TEKS BACAAN:
Dan berkatalah orang-orang yang masuk terdahulu di antara mereka kepada orang-orang yang masuk kemudian: “Kamu tidak mempunyai kelebihan sedikitpun atas kami, maka rasakanlah siksaan karena perbuatan yang telah kamu lakukan.”47

“Ya Allah, bimbinglah kami ke jalan yang benar. Tunjukkan padaku kebenaran, dan berilah aku kekuatan untuk mengikutinya. Tunjukkan padaku kebatilan, dan berikanlah aku kekuatan untuk menjauhinya.” Amien.

Cara Mengetahui “Kebenaran”.

Saudaraku.

Sebelum kita mulai mencari kebenaran, terlebih dulu kita harus mempunyai rasa rendah hati, tidak merasa benar sendiri atau selalu menyalahkan orang lain, serta memohon dengan khusyu’ kepada Allah Swt., agar kita segera mendapatkan kebenaran yang datang dari pada-Nya.

Apa sebenarnya “Kebenaran” itu?.

Kebenaran adalah: “Sesuatu yang tidak keliru dan tidak bathil”. Dan inilah yang disebut dengan kebenaran mutlak, bukan kebenaran yang relatif, yakni kebenaran yang belum tentu benar. Kebenaran mutlak itu tidak mengandung keraguan dan tidak pula mengandung tipuan. Ia adalah lawan dari kebathilan.

DATA TERKUMPUL:

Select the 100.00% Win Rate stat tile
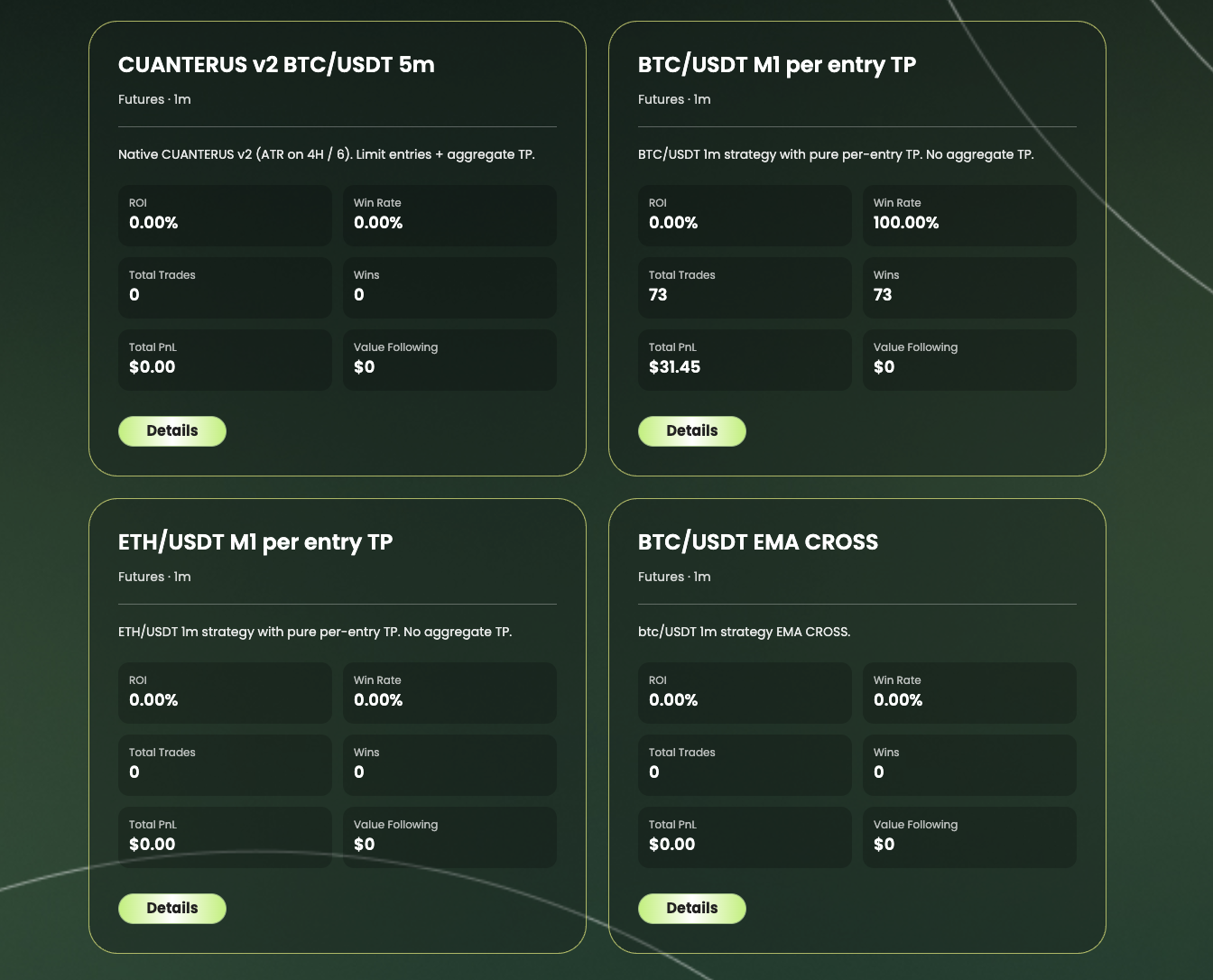This screenshot has height=980, width=1213. [x=969, y=216]
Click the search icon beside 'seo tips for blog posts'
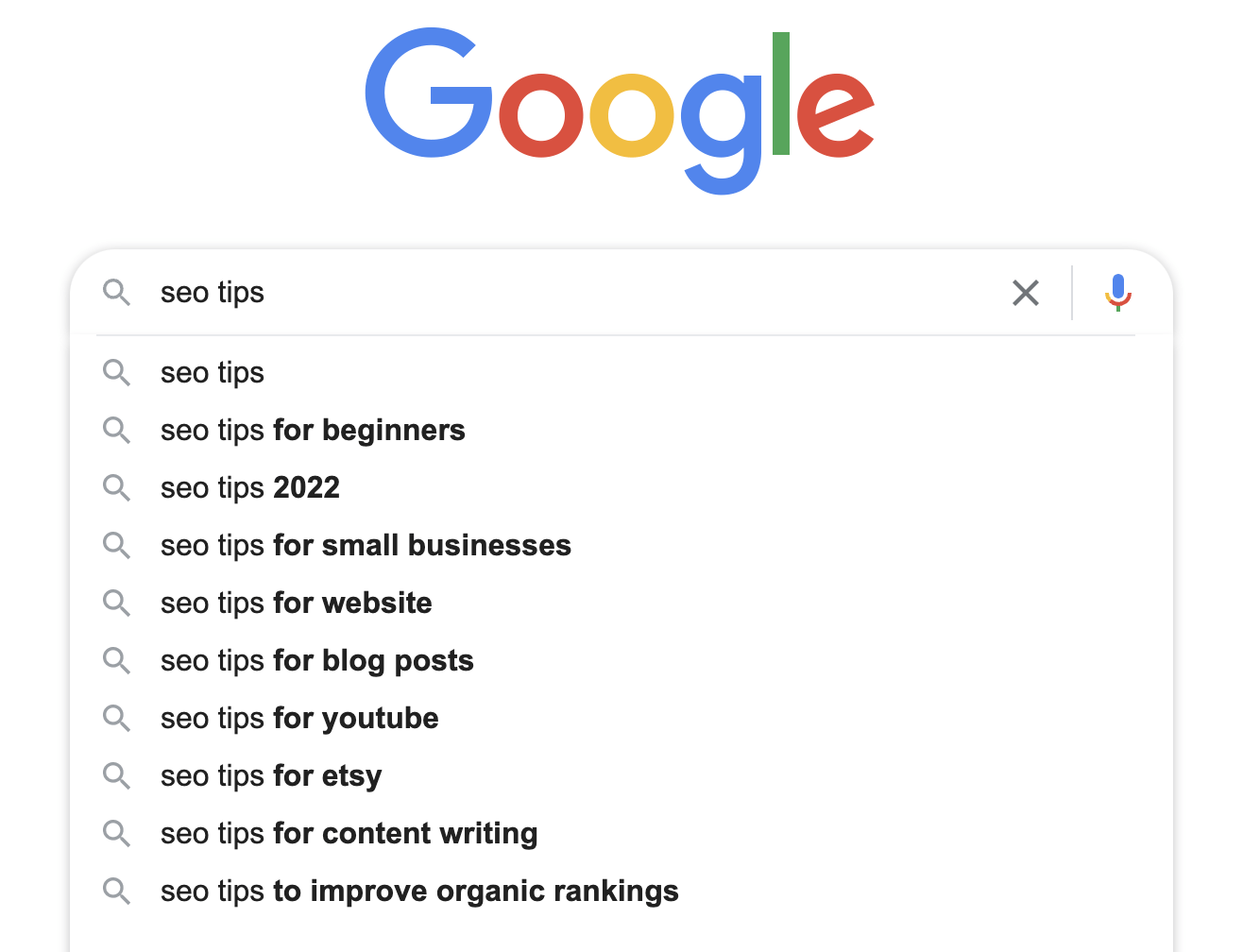The image size is (1243, 952). point(117,660)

DAFTAR TUGAS:
1. Menurut teks bacaan tentang kebenaran, apa lawan dari kebenaran mutlak?
2. Teruskan teks bacaan tentang kebenaran mulai setelah kalimat terakhirnya.

HASIL:
1. Lawannya adalah kebathilan.

2.
Untuk mengetahui yang benar dan agar dapat membedakannya dengan yang tidak benar, maka hal itu disyaratkan harus dengan adanya dalil atau alasan yang benar. Dalil atau alasan tersebut, di dalam Islam dikenal dengan istilah “Dalil Aqli” dan “Dalil Naqli”.

Dalil Aqli ialah: “Dalil yang berdasarkan akal yang sehat”.
Dalil Naqli ialah: “Dalil yang berdasarkan al-Qur’an dan al-Hadits”.

Memang, dalam memenuhi kedua dalil tersebut kita disyaratkan mempunyai ilmu yang luas dan kitab-kitab rujukan yang lengkap, sehingga nantinya, dengan itu, kita dapat mengadakan suatu perbandingan. Namun, perlu diingat, bahwa dalam mengadakan suatu perbandingan nanti, jika saja kita ingin mengambil suatu kesimpulan, maka yang akan kita simpulkan nanti tidak boleh berdasarkan madzhab atau aliran yang kita miliki, atau berdasarkan pendapat yang selama ini kita fahami dan yakini, atau berdasarkan kitab-kitab yang selama ini kita baca dan ketahui.

Misalnya, kita menemukan sebuah kebenaran, akan tetapi, kebenaran tersebut kenyataannya kok ada pada madzhab atau aliran yang bukan madzhab atau aliran kita, atau kok di kitab kita telah disebutkan, bahwa madzhab atau aliran tersebut adalah termasuk yang sesat atau yang tidak benar, nah maka dengan ini lalu kita kok menyimpulkan, bahwa kebenaran yang kita temukan tadi adalah bukan merupakan kebenaran.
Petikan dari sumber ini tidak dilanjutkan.